Champ des Soeurs (http://www.champdessoeurs.fr/), Fitou AOC Bel Amant 2015: in una denominazione che mi ha forse fornito meno emozioni delle altre, spicca l’accattivante dolcezza di questo taglio degli scorbutici Mourvedre e Carignan ingentiliti dal Grenache: ad un colore impenetrabile fa riscontro un olfatto leggermente ridotto, che non fa presagire un palato invece grintoso, sapido, dal tannino intelligentemente estratto; se è vero che l’acidità non enorme, la beva è già compiuta, il frutto disteso si apprezza nel garbo generale di questa cuvée.
Domaine La Rouviole (http://www.larouviole.fr/), Minervois-la-Livinière Rouge AOC 2014: uno dei miei migliori assaggi della giornata.
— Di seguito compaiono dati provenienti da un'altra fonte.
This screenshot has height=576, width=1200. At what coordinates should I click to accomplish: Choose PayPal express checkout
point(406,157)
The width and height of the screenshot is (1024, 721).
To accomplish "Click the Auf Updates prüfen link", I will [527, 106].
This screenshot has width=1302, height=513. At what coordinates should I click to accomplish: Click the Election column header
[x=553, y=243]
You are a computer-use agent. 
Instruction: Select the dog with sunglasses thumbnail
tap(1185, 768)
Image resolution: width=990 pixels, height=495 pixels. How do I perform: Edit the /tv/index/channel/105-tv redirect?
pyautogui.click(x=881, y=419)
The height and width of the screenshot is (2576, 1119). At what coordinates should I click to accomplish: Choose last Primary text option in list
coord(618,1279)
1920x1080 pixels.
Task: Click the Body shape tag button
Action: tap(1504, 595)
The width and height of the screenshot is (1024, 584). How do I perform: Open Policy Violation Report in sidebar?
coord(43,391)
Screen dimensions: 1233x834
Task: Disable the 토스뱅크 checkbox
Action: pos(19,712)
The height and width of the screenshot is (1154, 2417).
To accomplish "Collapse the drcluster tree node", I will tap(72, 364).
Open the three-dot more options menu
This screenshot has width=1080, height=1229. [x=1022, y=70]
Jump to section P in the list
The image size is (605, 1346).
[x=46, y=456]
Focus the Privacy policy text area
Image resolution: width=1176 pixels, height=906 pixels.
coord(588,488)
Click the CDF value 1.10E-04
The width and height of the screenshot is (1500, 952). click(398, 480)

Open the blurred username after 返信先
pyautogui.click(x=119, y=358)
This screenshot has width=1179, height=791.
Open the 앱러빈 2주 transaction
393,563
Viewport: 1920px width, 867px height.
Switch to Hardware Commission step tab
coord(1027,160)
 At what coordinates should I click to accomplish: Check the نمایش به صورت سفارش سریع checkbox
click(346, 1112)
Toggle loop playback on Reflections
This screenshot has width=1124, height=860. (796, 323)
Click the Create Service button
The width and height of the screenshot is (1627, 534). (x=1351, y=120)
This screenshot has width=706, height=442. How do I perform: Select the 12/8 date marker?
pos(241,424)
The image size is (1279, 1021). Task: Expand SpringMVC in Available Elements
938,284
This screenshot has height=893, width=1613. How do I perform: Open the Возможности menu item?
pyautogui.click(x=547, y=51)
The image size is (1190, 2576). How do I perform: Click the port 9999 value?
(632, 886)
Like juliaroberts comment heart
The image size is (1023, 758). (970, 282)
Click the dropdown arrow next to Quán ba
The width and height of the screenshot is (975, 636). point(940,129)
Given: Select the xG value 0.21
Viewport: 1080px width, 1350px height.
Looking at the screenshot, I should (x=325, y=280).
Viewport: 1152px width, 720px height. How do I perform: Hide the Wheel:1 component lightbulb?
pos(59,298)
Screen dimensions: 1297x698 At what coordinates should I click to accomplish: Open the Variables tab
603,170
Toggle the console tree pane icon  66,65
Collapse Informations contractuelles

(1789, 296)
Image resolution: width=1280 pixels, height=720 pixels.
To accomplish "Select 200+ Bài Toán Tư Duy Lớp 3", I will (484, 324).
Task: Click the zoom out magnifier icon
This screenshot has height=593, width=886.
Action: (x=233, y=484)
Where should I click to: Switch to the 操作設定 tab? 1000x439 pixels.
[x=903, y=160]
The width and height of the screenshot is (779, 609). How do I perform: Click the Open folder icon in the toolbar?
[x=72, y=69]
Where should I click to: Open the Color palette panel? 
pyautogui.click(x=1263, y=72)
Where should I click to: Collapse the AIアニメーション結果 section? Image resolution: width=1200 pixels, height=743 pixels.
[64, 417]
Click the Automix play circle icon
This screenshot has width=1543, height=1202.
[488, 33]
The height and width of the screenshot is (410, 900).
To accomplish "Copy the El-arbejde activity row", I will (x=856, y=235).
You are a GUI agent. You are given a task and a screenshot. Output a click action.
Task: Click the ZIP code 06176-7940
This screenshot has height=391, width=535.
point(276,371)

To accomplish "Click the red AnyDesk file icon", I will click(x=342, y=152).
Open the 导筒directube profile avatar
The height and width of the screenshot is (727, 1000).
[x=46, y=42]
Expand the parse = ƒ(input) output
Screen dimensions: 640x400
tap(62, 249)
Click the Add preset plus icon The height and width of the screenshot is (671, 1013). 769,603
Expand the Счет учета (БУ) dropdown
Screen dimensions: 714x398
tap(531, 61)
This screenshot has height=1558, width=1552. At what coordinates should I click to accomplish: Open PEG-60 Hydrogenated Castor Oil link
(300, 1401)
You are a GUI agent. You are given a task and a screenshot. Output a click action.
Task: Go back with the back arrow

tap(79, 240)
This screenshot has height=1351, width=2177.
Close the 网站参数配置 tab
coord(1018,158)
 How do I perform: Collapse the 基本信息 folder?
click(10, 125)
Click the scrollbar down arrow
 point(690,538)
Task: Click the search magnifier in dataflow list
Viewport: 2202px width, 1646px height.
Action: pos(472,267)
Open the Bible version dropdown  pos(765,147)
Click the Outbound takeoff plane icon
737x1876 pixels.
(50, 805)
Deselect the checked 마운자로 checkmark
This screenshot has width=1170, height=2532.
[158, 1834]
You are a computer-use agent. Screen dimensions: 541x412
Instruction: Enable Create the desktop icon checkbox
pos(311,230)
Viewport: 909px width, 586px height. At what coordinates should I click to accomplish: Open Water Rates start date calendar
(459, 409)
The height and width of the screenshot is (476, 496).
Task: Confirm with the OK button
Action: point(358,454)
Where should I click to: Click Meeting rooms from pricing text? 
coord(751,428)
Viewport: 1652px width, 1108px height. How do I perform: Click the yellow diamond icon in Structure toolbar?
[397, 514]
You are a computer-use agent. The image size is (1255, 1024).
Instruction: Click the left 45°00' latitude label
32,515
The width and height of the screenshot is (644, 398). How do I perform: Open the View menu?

Tre quarti di Syrah e saldo di Grenache. Naso contratto, probabilmente per difetto di ossigenazione, ma bocca equilibrata, sapida, lunga sul frutto e su una speziatura varietale ma non banale. Forse da non aspettare, ma l’acidità che conserva è perfettamente integrata e snellisce una beva di soddisfazione.
Château Aiguilloux (http://www.chateau-aiguilloux.com/), Corbières-Boutenac AOC Anne-Georges 2014: Carignan e Syrah in assemblaggio paritario. Naso già aperto su pepe, cola, mora, forse un minimo di presenza del legno ma assolutamente in modonon coprente il frutto; il palato è fresco, aromaticamente apre su una vinosità fragrante che si allunga sulla speziatura e su quelle note di garrigue (macchia mediterranea, mirto, lentisco) che qui spesso si ritrovano; il tannino ha grinta, è futuribile, ma non è un problema già adesso poiché non strappa il finale.
Château du Donjon (https://www.chateau-du-donjon.fr/), Minervois Rouge AOC La Pujade 2015: dopo più di un vino coevo relativamente semplificato nel frutto, ecco una fragranza floreale (rosa) e peposa, intensa, rinfrescante negli ulteriori toni di ciliegia leggermente asprigna; palato rifinito, dal tannino garbato, leggermente sbilanciato sull’alcool ma di beva spensierata e buon allungo, con ritorno finale dell’onnipresente garrigue.